Literary Gazette, 1st March 1823, Page 139
All, all forgotten! Oh, false Love!
I had not deemed that this could be,
That heart and lute, so truly thine,
Could both be broken, and by thee.
I did not dream, when I have loved
To dwell on Sorrow's saddest tone,
That its reality would soon
Be but the echo of mine own.
Farewell!

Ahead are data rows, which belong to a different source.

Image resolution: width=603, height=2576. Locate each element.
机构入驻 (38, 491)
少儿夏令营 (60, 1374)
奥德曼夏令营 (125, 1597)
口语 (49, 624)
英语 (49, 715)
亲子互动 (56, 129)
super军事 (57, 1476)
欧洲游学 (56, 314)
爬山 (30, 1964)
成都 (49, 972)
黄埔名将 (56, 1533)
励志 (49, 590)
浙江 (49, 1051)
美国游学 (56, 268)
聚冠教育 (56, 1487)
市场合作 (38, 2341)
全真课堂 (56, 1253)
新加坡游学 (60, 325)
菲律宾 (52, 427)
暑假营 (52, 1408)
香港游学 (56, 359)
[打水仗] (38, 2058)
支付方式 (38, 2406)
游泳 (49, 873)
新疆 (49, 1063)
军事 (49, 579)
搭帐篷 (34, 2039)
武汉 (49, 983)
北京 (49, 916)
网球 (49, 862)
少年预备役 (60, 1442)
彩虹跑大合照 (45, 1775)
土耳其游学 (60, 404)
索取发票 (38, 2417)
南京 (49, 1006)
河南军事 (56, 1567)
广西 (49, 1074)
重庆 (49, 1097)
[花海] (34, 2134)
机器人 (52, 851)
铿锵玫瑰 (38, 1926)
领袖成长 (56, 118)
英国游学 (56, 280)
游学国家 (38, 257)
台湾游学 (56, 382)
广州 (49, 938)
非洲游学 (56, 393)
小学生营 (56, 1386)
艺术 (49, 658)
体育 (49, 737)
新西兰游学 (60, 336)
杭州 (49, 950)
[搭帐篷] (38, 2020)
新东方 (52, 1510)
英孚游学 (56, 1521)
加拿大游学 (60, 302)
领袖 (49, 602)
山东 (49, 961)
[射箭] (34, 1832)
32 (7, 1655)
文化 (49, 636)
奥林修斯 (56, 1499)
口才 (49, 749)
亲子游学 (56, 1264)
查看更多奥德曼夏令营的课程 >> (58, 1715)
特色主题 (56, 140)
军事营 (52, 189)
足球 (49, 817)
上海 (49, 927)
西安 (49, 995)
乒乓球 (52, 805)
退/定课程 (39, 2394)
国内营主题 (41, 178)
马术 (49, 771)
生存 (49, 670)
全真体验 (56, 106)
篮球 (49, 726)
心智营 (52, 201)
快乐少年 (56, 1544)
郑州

I give thee back each vow,
Vows are but vain when love is dead;
What boot the trammels, when the bird
They should have kept so safe, is fled?
But go! be happy and be free,
My heart is far too warm for thine;
Go! and 'mid Pleasure's lights and smiles,
Heed not what tears and clouds are mine.
But I,—oh, how can I forget
What has been more than life to me!
Oh wherefore, wherefore was I taught
So much of passion's misery!
Thy name is breathed on every song—
How can I bid those songs depart?
The thoughts I've treasur'd up of thee
Are more than life-blood to my heart.
But I may yet learn to forget;
I am too proud for passion's chain;
I yet may learn to wake my lute—
But never at Love's call again.
I will be proud for you to hear
Of glory brightening on my name;
Oh vain, oh worse than vanity!
Love, love is all a woman's fame.
Then deepest silence to the chords
Which only wakened for thy sake;
When love has left both heart and harp,
Ah what can either do but break!—L. E. L.